Electricity can create conditions almost certain to result in bodily harm, property damage, or both. It is important for workers to understand the hazards involved when they are working around electrical power tools, maintaining electrical equipment, or installing equipment for electrical operation.
The effects of electric shock on the human body depend on several factors. 
The major factors are: Current and Voltage, Resistance, Path through body, and Duration of shock.
  • Current flow greater than the "let-go" threshold of an individual may cause a person to collapse, become unconscious and can result in death.
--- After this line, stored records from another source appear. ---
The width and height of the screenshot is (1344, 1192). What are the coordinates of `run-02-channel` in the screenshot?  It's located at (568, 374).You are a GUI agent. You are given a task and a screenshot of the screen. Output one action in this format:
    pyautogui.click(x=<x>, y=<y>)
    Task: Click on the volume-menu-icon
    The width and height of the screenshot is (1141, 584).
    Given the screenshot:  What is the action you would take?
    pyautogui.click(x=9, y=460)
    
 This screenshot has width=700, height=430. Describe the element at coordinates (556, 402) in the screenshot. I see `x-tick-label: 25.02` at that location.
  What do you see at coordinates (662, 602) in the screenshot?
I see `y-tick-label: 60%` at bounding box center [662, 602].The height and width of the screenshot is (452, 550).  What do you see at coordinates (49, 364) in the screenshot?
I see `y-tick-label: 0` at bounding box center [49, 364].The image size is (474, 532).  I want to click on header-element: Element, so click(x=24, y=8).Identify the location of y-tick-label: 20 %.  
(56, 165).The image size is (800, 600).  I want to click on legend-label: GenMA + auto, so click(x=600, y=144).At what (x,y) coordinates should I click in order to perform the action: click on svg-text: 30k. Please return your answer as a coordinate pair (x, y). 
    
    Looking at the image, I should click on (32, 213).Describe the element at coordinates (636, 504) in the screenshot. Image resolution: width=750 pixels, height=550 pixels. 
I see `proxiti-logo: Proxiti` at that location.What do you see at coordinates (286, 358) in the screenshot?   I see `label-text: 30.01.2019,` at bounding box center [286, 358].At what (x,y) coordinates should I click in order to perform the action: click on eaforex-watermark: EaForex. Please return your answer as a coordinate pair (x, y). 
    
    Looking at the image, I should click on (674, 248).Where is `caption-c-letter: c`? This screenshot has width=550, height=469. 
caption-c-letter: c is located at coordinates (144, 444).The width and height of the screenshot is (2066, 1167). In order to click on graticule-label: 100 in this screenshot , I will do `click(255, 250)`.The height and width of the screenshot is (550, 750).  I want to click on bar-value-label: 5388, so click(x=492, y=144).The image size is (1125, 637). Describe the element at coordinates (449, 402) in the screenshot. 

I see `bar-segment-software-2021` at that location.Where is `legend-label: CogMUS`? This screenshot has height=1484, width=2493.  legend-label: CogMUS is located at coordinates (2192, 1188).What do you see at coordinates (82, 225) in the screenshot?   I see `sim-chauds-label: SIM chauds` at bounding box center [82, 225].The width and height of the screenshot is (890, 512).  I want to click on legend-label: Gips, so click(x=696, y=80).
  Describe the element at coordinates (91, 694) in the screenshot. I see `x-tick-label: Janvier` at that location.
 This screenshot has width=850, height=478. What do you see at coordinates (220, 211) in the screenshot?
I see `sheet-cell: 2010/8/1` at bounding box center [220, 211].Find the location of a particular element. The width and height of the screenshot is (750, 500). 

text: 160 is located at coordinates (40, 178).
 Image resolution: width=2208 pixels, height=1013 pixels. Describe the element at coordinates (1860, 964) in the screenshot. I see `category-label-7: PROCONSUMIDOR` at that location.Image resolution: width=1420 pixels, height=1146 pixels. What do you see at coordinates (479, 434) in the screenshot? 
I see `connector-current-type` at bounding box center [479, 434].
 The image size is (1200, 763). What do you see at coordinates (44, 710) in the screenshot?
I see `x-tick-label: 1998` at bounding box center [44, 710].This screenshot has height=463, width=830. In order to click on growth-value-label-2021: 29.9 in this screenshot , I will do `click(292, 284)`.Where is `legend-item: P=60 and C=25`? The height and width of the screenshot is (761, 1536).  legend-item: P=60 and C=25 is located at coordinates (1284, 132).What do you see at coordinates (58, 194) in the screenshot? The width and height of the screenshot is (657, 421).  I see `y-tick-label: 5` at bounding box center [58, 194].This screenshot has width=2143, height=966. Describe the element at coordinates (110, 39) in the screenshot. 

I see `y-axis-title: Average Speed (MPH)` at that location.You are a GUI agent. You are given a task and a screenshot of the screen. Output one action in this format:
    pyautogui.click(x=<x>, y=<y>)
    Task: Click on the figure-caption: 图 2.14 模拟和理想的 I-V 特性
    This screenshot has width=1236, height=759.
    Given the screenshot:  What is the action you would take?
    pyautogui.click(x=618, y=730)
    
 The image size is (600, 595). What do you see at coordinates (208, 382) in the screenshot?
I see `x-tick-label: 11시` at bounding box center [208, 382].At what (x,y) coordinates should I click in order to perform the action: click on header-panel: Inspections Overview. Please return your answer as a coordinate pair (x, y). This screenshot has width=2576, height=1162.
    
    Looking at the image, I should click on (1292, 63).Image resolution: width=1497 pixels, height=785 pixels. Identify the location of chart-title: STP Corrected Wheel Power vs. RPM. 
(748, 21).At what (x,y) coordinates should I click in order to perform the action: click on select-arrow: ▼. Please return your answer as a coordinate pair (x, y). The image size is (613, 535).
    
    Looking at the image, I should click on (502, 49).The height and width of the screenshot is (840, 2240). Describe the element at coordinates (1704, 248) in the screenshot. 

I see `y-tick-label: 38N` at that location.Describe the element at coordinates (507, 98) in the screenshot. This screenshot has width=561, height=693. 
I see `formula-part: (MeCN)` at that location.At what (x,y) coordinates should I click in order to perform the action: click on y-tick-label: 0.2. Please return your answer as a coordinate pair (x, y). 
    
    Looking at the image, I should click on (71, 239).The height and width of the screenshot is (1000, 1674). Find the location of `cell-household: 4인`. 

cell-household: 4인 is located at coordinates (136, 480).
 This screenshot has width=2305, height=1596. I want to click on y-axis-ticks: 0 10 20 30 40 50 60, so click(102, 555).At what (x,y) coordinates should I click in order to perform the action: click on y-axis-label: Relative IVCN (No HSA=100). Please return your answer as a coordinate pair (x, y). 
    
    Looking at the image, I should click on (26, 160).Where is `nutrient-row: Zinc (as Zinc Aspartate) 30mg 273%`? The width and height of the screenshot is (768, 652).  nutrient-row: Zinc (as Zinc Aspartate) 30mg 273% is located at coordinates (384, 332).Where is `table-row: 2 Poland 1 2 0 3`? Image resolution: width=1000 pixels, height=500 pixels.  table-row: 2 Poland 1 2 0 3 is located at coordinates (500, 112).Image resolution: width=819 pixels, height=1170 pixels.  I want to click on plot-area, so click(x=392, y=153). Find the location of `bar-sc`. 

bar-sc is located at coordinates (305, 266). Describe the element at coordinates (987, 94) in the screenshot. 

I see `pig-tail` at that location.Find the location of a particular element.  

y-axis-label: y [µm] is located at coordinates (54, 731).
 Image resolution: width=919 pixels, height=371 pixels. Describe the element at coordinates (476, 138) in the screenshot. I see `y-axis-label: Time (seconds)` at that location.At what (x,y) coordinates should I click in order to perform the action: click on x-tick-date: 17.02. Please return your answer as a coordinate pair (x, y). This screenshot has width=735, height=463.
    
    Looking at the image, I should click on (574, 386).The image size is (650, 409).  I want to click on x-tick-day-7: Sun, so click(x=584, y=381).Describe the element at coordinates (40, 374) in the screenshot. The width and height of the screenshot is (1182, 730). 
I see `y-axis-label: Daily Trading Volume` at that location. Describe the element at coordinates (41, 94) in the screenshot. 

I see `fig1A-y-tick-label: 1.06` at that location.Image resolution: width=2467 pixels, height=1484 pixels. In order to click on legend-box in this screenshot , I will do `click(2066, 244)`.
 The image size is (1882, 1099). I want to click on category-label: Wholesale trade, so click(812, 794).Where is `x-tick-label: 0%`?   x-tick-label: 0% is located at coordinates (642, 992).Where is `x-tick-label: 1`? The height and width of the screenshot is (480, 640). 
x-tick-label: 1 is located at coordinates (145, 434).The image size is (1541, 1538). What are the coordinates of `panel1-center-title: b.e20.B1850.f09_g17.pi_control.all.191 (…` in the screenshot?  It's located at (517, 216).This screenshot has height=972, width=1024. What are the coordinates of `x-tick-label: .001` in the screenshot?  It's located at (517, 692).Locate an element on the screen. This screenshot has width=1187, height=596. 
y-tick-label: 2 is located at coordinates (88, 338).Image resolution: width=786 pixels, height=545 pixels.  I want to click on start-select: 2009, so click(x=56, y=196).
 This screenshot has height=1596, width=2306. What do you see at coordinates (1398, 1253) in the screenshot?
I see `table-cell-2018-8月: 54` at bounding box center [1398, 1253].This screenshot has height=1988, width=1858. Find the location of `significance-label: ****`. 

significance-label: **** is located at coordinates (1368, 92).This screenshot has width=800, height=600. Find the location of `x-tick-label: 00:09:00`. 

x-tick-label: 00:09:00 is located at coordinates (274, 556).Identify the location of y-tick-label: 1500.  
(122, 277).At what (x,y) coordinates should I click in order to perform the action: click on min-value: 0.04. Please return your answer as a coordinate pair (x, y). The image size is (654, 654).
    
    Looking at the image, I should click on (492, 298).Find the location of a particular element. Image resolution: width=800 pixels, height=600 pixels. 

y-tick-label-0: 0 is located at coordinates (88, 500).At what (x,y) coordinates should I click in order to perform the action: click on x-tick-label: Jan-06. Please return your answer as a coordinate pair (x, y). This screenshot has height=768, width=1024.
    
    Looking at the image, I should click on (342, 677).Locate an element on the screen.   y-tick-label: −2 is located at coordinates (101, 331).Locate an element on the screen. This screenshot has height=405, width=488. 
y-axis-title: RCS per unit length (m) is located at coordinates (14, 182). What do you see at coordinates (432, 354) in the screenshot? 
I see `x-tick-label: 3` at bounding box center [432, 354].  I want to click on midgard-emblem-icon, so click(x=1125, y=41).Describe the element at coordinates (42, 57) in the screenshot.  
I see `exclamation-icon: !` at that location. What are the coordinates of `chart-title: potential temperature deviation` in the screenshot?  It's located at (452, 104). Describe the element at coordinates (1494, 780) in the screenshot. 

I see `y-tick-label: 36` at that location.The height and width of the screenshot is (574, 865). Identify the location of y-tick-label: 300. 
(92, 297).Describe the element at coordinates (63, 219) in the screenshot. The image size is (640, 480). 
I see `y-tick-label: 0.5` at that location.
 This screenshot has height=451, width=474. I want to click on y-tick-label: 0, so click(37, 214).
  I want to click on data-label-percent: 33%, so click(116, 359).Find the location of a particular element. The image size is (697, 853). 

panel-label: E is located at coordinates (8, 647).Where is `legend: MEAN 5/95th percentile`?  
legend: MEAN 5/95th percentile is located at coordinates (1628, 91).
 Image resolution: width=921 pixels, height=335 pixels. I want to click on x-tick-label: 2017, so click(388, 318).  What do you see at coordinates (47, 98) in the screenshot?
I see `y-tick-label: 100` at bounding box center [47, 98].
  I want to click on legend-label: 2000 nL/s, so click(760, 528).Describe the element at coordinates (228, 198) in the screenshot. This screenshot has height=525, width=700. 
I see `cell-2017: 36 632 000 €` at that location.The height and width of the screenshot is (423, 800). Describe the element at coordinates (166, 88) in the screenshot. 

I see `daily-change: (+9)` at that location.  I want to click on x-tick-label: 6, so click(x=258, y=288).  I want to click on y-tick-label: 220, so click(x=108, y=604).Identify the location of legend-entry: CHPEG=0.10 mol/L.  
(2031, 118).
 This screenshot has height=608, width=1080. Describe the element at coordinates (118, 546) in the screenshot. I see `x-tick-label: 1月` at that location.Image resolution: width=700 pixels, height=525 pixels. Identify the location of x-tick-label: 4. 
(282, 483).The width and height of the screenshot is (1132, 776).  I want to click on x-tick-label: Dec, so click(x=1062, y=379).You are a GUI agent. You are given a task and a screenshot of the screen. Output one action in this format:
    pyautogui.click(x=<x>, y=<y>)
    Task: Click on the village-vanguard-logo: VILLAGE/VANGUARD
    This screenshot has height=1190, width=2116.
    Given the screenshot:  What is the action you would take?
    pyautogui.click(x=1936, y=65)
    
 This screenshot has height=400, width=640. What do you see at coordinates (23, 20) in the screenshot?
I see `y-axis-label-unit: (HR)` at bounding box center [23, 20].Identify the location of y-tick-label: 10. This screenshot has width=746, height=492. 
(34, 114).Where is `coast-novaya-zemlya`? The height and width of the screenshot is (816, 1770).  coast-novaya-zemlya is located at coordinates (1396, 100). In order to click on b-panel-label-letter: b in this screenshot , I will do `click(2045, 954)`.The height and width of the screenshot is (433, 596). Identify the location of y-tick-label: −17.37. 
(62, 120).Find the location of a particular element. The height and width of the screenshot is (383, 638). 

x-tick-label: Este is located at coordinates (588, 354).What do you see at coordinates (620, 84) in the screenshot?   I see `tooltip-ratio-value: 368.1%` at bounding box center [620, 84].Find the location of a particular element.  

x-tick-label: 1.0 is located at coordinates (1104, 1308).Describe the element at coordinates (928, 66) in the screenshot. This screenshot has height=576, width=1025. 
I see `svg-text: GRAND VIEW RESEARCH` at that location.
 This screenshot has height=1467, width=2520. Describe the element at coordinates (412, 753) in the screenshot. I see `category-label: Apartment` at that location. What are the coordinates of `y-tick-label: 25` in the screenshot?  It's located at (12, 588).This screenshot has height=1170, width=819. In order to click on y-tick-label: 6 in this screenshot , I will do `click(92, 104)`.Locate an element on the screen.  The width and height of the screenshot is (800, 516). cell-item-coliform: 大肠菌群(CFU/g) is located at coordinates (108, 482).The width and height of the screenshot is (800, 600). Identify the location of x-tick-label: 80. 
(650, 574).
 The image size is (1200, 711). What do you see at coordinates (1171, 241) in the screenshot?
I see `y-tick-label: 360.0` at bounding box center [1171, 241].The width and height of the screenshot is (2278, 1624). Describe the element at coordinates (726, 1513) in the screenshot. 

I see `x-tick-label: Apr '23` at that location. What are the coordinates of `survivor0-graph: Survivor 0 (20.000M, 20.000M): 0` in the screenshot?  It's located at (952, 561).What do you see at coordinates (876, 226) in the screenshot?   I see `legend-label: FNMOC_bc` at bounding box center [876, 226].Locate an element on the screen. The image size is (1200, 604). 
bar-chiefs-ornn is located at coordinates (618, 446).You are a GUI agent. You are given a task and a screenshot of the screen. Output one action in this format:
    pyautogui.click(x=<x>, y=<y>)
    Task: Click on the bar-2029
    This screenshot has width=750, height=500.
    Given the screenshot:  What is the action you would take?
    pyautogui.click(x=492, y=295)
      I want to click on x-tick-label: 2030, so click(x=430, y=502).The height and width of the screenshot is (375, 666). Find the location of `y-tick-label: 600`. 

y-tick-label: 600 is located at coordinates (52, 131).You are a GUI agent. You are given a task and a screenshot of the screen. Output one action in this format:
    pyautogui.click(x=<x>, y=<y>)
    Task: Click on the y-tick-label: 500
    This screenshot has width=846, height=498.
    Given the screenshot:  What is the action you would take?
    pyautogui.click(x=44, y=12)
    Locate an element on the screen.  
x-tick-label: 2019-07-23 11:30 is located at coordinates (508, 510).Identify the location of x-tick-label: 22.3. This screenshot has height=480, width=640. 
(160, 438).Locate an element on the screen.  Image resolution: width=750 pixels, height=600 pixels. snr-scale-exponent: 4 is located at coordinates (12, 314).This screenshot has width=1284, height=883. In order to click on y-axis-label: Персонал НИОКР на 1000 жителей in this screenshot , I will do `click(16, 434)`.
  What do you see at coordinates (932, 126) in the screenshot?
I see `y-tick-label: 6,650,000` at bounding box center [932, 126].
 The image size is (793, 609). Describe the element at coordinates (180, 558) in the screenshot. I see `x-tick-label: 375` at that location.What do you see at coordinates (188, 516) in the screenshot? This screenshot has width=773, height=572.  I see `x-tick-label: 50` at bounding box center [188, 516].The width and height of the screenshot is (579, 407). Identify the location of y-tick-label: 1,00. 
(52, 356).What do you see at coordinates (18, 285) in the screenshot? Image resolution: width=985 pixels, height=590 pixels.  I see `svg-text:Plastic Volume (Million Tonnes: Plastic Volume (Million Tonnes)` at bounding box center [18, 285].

The current flow would most often have to continue for longer than five seconds
  • Current flow through the chest, neck, head or major nerve centers controlling respiration may result in a failure of the respiratory system.
  • The most dangerous condition can occur when fairly small amounts of current flow through the heart area.

Protective Devices

  • Fuses
  • Circuit Breakers
  • Ground-Fault 
  • Circuit-interrupters
  • Wiring Checks
  • Testers

Employer Obligation:

  1. Electrical equipment shall be free from recognized hazards that are likely to cause death or serious physical harm to employees
  2. Sufficient access and working space around all electrical equipment, provided & maintained to provide ready and safe operation and maintenance
  3. Live parts of electric equipment operating at 50 volts or more should be guarded from accidental contact by approved cabinets.

Entrances to rooms and other guarded locations containing exposed live parts shall be marked with conspicuous warning signs forbidding unqualified persons to enter.